For this tutorial, you will need the following libraries:
1. pandas
2. matplotlib.pyplot
3. seaborn
4. sklearn
5. sklearn.linear_model
6. statsmodel.formula.api
Here we are importing all of the necesary libraries and scraping the dataset. Go to https://data.world/ninja/anw-obstacle-history and download the dataset from there. We will then be able to scrape the table utilizing the code below.
import pandas as pd
import matplotlib.pyplot as plt
import seaborn as sns
import sklearn
from sklearn import linear_model
from sklearn import datasets
from sklearn import metrics
from sklearn import preprocessing
from sklearn.linear_model import LinearRegression
from statsmodels.formula.api import ols
data = pd.read_excel('American Ninja Warrior Obstacle History.xlsx')
data.head()
| Season | Location | Round/Stage | Obstacle Name | Obstacle Order | |
|---|---|---|---|---|---|
| 0 | 1 | Venice | Qualifying | Quintuple Steps | 1 |
| 1 | 1 | Venice | Qualifying | Rope Swing | 2 |
| 2 | 1 | Venice | Qualifying | Rolling Barrel | 3 |
| 3 | 1 | Venice | Qualifying | Jumping Spider | 4 |
| 4 | 1 | Venice | Qualifying | Pipe Slider | 5 |
Here we have a dataset that we were able to get from awesome-public-datasets on GitHub. Above is the first couple of rows from the dataset. This dataset contains all of the different obstacles that were present in the first 10 seasons of American Ninja Warrior. Within each row, we can see the name of the obstacle, the season the obstacle was in, the location of the round, the round/stage, and the number obstacle it was on the course. So to begin, we first want to see if there is even anything to be looking at. If all obstacles are only seen once, then there is no reason to be trying to plan what obstacles we might see.

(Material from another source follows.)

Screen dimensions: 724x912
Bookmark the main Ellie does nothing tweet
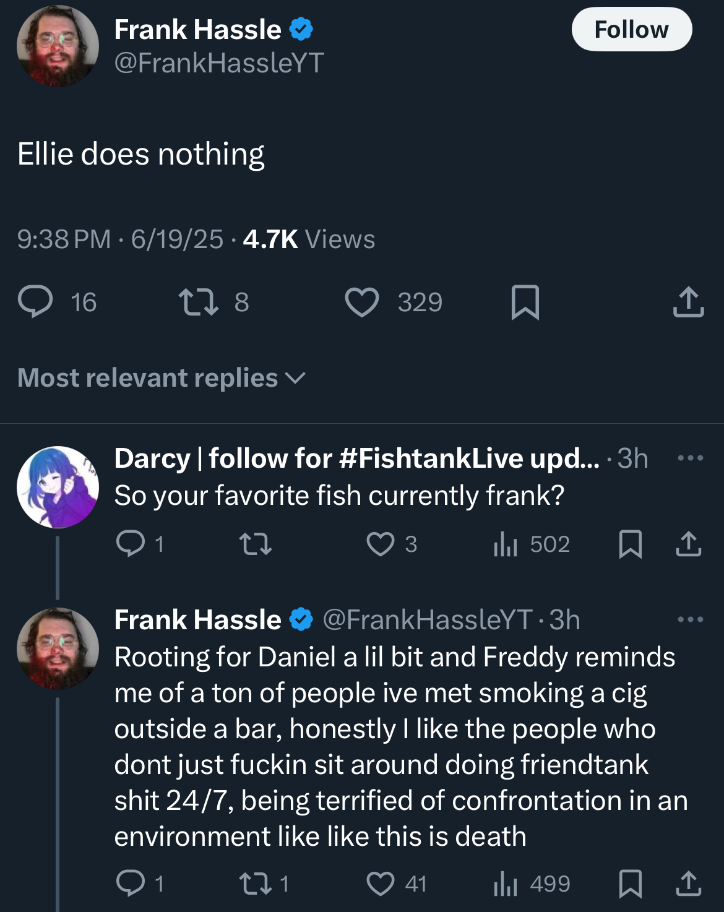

#creating new dataframe to add obstacles to
obstacles = pd.DataFrame(columns=['obstacles','count'])
#grouping by obstacle
groups = data.groupby(['Obstacle Name'])
#looping through and adding the length of each obstacle chart and obstacle to the new dataframe
for name, group in groups:
if len(group)>10:
obstacles.loc[len(obstacles.index)] = [name, len(group)]
else:
obstacles.loc[len(obstacles.index)] = ["", len(group)]
plt.pie(obstacles['count'],labels = obstacles['obstacles'],textprops={'fontsize': 100})
plt.rcParams["figure.figsize"]=(200,200)
plt.show()